I think there is a misunderstanding of what @Profile does. Beans marked with @Profile are loaded only when this profile is active, but all other Beans (without @Profile ) are still always loaded regardless of the selected profile.
I see several ways to solve this problem:
1) Mark all those Beans with @Profile("dev") also with @Primary , so Spring knows which one to choose when two Beans of the same type are loaded (since you don't want to use the production profile).
2) Note the Beans that should not be loaded when the dev profile is active with @Profile("!dev") - applicable only for Spring 3.2 and higher (see https://github.com/spring-projects/spring-framework / commit / bcd44f3798ed06c0704d2a3564b8a9735e747e87 ).
Or...
3) Use a production profile and simply activate it, for example, in the web.xml (something that you probably do not use locally).

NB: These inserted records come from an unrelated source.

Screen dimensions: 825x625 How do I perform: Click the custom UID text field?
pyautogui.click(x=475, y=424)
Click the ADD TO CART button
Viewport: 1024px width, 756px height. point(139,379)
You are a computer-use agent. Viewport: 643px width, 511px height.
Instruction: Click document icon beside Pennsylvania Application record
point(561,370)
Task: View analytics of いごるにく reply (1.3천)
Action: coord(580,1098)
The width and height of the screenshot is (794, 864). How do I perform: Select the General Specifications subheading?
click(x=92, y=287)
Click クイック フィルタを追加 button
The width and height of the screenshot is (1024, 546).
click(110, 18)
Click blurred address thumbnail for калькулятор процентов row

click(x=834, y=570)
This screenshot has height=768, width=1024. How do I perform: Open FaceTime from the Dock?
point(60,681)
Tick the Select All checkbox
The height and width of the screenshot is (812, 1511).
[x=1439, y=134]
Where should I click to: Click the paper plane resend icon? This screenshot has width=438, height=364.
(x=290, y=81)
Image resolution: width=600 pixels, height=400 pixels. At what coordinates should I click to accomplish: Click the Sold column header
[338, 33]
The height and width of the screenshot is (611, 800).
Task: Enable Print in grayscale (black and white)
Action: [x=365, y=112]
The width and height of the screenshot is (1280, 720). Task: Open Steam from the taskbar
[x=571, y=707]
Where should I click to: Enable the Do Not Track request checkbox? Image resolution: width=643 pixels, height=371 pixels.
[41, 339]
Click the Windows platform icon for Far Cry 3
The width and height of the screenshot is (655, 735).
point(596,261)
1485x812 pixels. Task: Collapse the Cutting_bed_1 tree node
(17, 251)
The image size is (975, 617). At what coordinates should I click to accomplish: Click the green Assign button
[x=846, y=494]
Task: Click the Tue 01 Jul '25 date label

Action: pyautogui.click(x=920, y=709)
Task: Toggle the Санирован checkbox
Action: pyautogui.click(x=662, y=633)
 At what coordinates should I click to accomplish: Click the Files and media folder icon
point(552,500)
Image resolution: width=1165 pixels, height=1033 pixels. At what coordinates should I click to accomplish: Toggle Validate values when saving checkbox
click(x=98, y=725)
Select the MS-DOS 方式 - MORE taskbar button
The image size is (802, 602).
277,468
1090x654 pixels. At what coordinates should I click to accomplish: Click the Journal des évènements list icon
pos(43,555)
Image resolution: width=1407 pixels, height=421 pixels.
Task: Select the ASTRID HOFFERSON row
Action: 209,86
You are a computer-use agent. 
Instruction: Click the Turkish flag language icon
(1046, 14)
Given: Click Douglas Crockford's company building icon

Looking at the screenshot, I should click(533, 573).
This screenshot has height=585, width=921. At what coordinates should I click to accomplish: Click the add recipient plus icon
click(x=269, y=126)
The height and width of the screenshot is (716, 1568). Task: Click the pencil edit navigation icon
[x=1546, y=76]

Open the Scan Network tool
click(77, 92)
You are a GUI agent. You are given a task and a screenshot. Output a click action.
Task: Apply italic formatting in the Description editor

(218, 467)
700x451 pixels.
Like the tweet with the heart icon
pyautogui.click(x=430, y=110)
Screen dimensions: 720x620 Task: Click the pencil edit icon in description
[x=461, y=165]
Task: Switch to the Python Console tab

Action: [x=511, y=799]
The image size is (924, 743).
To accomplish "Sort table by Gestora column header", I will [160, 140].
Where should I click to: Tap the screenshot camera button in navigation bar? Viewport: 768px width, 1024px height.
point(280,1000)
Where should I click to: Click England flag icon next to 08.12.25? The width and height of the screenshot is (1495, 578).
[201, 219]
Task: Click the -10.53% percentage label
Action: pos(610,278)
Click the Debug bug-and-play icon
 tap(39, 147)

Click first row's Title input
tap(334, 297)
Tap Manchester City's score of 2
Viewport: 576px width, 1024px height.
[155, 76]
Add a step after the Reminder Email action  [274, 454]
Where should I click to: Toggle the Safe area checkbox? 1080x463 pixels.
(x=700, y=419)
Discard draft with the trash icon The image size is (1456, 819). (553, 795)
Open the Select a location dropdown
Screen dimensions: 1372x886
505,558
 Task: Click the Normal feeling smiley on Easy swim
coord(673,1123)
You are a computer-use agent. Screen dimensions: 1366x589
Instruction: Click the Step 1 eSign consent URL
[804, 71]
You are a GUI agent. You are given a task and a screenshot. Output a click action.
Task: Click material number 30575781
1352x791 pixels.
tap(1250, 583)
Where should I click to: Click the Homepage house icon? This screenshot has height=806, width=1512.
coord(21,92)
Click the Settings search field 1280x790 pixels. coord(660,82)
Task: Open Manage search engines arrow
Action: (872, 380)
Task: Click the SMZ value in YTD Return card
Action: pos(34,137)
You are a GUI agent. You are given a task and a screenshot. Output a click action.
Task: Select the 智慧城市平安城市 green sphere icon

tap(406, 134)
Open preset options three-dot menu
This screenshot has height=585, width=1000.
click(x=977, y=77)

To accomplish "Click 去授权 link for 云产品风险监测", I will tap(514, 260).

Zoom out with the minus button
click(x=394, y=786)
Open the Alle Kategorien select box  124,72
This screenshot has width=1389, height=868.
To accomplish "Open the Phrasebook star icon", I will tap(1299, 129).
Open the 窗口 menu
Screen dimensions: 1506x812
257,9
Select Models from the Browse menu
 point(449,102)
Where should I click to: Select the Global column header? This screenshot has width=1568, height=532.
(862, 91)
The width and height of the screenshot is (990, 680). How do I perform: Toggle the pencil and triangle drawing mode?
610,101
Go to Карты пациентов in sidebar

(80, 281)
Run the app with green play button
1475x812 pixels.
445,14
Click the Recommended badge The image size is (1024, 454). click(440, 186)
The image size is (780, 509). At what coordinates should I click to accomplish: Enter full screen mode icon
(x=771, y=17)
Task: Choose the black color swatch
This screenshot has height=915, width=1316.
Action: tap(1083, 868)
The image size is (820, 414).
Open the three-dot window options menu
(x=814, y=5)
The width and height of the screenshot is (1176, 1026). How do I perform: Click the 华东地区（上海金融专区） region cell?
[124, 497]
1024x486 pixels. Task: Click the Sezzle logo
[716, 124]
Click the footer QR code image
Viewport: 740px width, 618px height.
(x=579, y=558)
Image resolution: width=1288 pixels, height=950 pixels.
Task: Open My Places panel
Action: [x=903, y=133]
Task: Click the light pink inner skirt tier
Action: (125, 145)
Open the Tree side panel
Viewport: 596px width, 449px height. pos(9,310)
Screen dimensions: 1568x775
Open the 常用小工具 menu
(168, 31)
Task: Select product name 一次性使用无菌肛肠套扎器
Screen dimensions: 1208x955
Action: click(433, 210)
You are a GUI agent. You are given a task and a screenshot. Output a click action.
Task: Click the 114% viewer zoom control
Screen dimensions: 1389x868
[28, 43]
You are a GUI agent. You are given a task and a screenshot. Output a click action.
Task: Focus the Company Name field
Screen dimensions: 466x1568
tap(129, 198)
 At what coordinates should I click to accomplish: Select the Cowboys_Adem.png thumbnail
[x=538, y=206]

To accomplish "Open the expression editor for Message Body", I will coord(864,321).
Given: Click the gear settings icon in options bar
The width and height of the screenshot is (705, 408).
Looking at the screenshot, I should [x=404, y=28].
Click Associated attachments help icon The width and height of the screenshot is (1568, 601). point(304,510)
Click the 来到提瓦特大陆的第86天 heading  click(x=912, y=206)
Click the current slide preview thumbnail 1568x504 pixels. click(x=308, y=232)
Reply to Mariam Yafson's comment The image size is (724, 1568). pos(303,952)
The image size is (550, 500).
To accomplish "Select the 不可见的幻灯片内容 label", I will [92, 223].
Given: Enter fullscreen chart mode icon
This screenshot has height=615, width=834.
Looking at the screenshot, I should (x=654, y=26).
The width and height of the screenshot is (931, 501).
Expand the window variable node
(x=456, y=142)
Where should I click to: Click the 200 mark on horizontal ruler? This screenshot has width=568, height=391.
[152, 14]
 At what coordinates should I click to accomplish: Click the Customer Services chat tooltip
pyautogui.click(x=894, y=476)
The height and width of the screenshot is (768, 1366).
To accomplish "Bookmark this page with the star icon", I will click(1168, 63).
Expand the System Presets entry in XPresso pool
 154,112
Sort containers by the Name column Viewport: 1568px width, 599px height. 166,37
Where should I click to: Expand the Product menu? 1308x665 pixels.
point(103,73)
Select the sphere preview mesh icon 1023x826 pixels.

Just create some @Configuration classes and mark the entire class with a profile (this will also help tie everything together). A typical example for a database. Create one configuration class for the production database (something with JNDI and Oracle) and one for local development and testing (HSQLDB).
You mark the JNDI configuration class with @Profile("production") and the other with @Profile("dev") - there is no need to mark separate beans, just separate them logically among two different @Configuration classes.
This worked very well for us, also in combination with integration testing.